» **Source excerpt**
I wrote a few days ago about Desmos and task propensity. I’m interested in critically exploring the pedagogy and sequencing behind using Desmos activities effectively.  One challenge is the idea of task propensity: when presented with a conceptually-oriented task, teachers and students often focus too much on the thinking that will help them solve the specific task, rather than thinking that will help them connect what they are doing to new problems in the future.  If students are laser-focused on finding the solution to a problem, they are likely to lose the forest for the trees and miss opportunities to generalize their thinking.

Before I dive deeper into this idea, I want to explore the opposite perspective. Humans inevitably focus on the task at hand and push to the background thinking about how they will use it again in the future. This isn’t a problem unique to Desmos activities. And, if it’s in some ways inevitable, we might as well make the tasks that students are focusing on as rich, engaging, and meaningful as possible.

We talked a bit during the Desmos fellows weekend about ways that technology can help and hinder learning. There are lots of ways it can hinder learning — by isolating students, by presenting new distractions, etc. There are also lots of ways it can help learning — it can give immediate feedback, differentiate by providing multiple entry points and tiered challenges, and etc. But the heart of what I find most valuable in this technology is that I can give students richer tasks that create richer thinking with technology than without.

The phrase “rich task” is often thrown around but under-specified. I’m not sure I have a great definition, but I’d like to offer a few examples of what can make a Desmos activity a rich task.

Match My Parabola

Here is a screen from the Match My Parabola activity:

I’m not sure I can even offer an alternative that is equivalent. Here, students can experiment and instantly see what graphs their equations produce. At the same time, once they figure out how to transform the quadratic function vertically or horizontally, they practice that transformation once more in a slightly different location. That sequencing — experimentation until students find success, and then immediate practice — is pretty hard to replicate elsewhere. Desmos does it smoothly and seamlessly.

Game, Set, Flat

Here is a screen from the Game, Set, Flat activity:

Students have been introduced to the challenge: they need to be able to tell good tennis balls from bad tennis balls. They just saw a few examples of balls bouncing, with varying levels of bounciness, to help illustrate the difference. Before students work formally with equations, they have a chance to get a firmer grasp on the principles involved by choosing how high a ball bounces after each bounce. When they click the button, they see their model animated. It animates whether they create a close approximation of a bouncing ball or something silly and unreasonable. But this intermediate step helps students to visualize the problem and sets them up to make connections between equations and the objects they represent. Most importantly, this is something that is impossible to do without digital technology; this whole step is skipped in a pencil-and-paper lesson, and students miss out on the chance to do this thinking.

» **Exercise requirements**
1. According to the Desmos post, what challenge are students given in the Game, Set, Flat activity?
2. Sum up the Desmos post in two sentences.
3. Carry the Desmos post forward from its final sentence.

» **Record set**

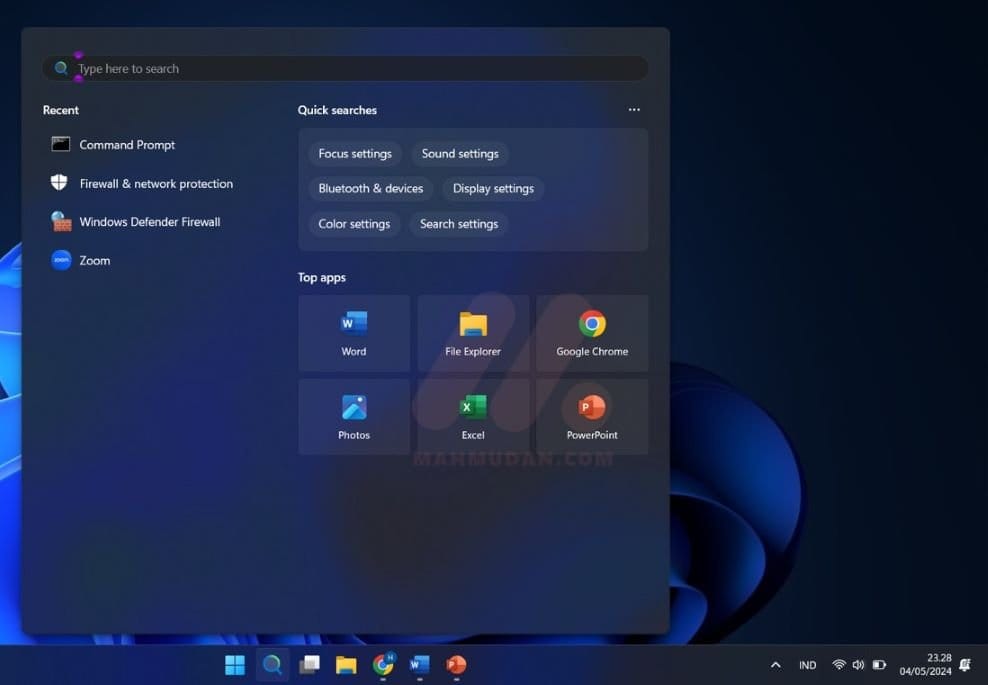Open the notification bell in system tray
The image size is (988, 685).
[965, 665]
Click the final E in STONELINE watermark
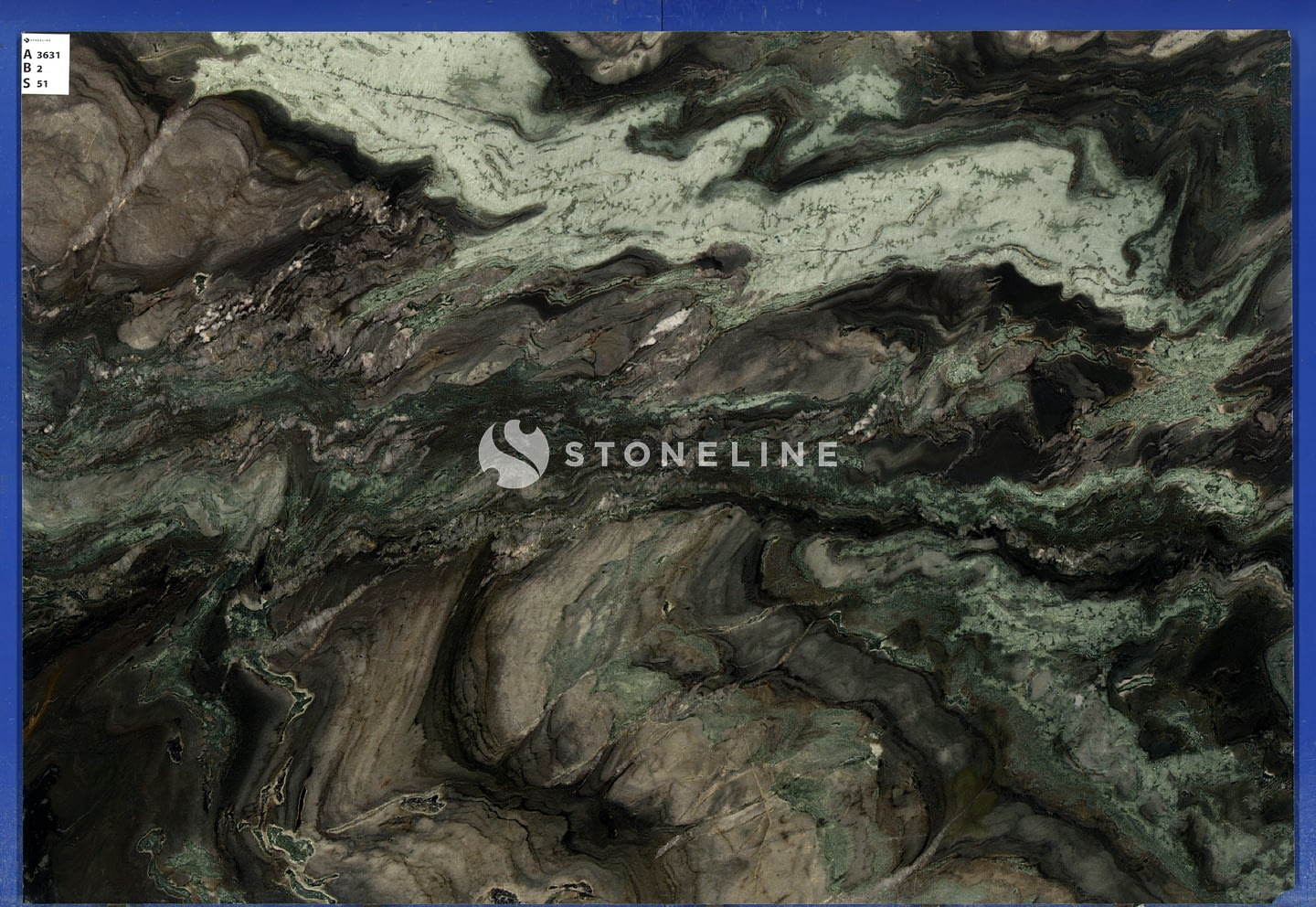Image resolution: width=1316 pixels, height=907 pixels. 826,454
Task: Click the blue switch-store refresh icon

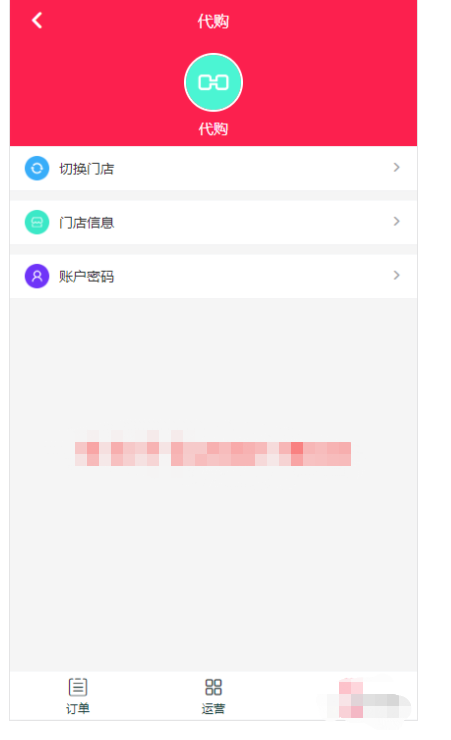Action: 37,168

» **Responses to the exercise**
1. They need to be able to tell good tennis balls from bad tennis balls.

2. Students and teachers tend to focus on solving the task at hand rather than on generalizing their thinking, so the tasks students focus on should be as rich, engaging, and meaningful as possible. Technology can help by making richer tasks possible: Match My Parabola pairs experimentation with immediate practice, and Game, Set, Flat lets students animate their own bouncing-ball model before working with equations.

3.
Burning Daylight

Here are two consecutive screens in the activity Burning Daylight:

It’s easy to stay focused on the abstractions and equations when engaging with mathematical modeling. The first question would, in many paper-and-pencil lessons, be one that students rush past on the way to writing a quick equation and moving on. In this case, the media allows immediate feedback contextualizing the student’s thinking on the previous screen and reinforcing a connection between model and world that might otherwise be lost.

Summary

These are great tasks. And they’re great tasks because they have the potential to create rich thinking for students, in ways that aren’t possible in other formats.

One challenge that I’m interested in exploring is this idea of task propensity: to what extent do students, while working on these activities, focus on the tasks themselves without stepping back to consider how they can use what they’ve learned in new contexts in the future? That said, even if students have a hard time slowing down to make connections I would like them to make, the thinking that they need do to complete these tasks is richer, deeper, and more varied than the best replacements I could offer.

I want to offer this mostly as a check for myself. If I want to take a critical perspective on Desmos activities, I want to make sure I’m clear on exactly what they offer, what they are being compared to, and what my alternatives are.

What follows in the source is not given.